İki şair arasında İstanbul

Zor günler değil mi?... "İstanbul hedefti, çünkü dünyanın New York gibi en kozmopolit ve renkli şehirlerinden biriydi. İstanbul hedefti çünkü bu şehirde yapılan bir eylem çok ses getirirdi

Haberin Devamı

Zor günler değil mi?...

"İstanbul hedefti, çünkü dünyanın New York gibi en kozmopolit ve renkli şehirlerinden biriydi. İstanbul hedefti çünkü bu şehirde yapılan bir eylem çok ses getirirdi..."

Uzmanların kimi; "nokta atışıydı, şehri vurdu" dediler, kimi; "hayır, özellikle seçildi" dediler.

İstanbul bu...

Ne derin yaralar aldı, ne acılar tanıdı...

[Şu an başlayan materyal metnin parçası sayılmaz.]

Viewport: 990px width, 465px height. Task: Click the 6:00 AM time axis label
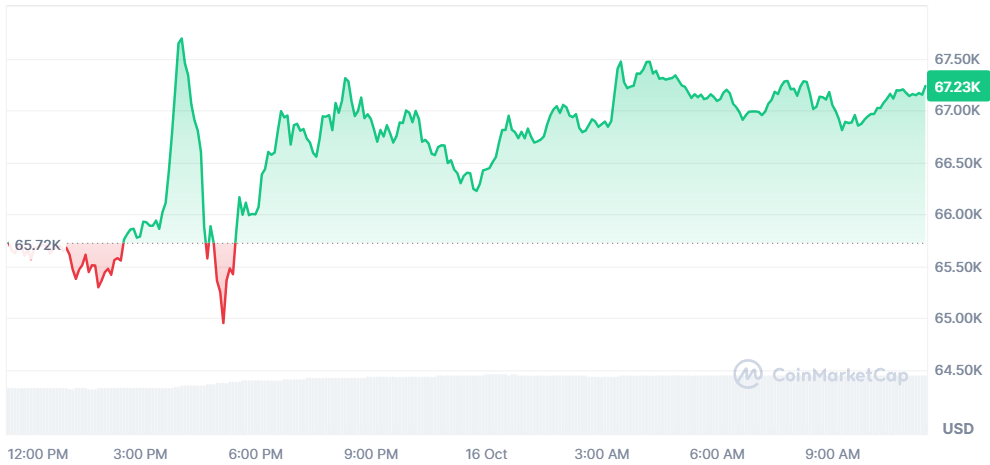click(718, 454)
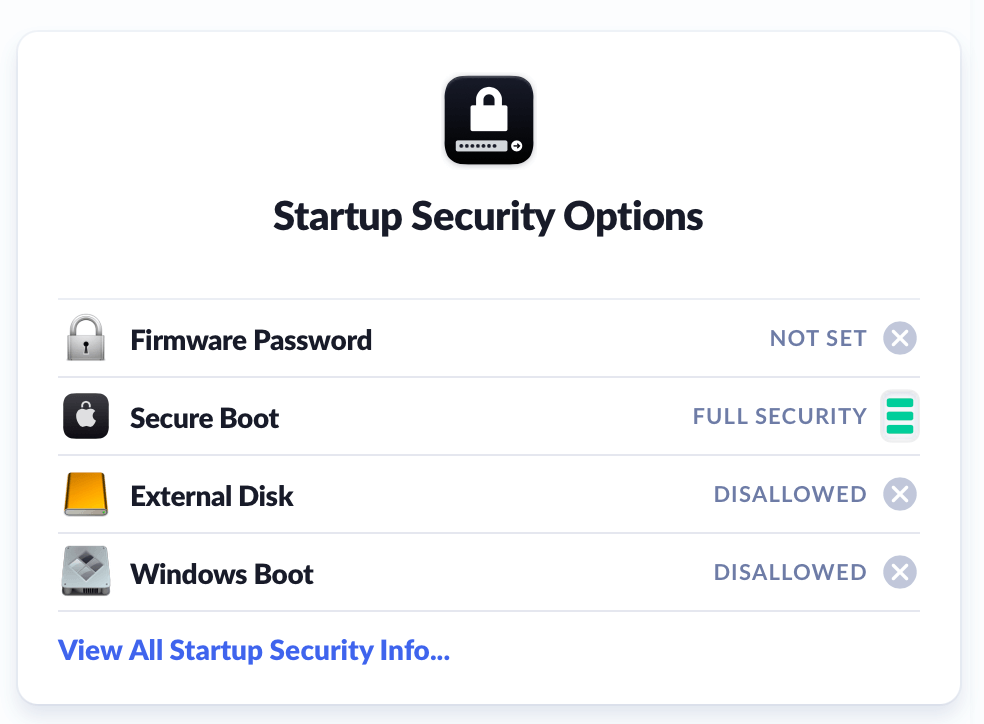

Kimse sevmekten vazgeçmedi İstanbul'u. Hatırası kalpte ağrı, eski bir sevgili gibi sızlattı uzakta da olsa izleyenlerin içini...

Hayat kükredikçe küskünleşir ya insan, o küskünlükte ya bir film, ya bir kitap ya da bir şairdir teselli eden insanı...

Bir kitapta arıyorum bugünlerde kara adamların şehrimin 'unutturmak' istedikleri tadını.

Akgün Akova ve Sunay Akın;

"Benzersiz iki adam; yalnızca birbirlerine benzeyen... Gerçekle düşü, bilimle sanatı aynı kanatlarla uçuran iki dil cambazı...

On altı yıllık dostluklarına otuz iki kitap ve binlerce söyleşi, radyo televizyon programı, etkinlik, imza günü sığdıran iki kara mizah ustası, iki şiir tarlası... Aynı yıl doğdular, yıllarca birbirlerinden habersiz, aynı meraklı gözlerle baktılar yeryüzüne.

Yıldızlara, böceklere, denize, resimlere, an'lara ve zamanlara, tarihe ve toplumsal belleğe şaşkınlıkla baktılar. 'Ben kimim? Neden varım?' diye sordular her sabah uyandıklarında.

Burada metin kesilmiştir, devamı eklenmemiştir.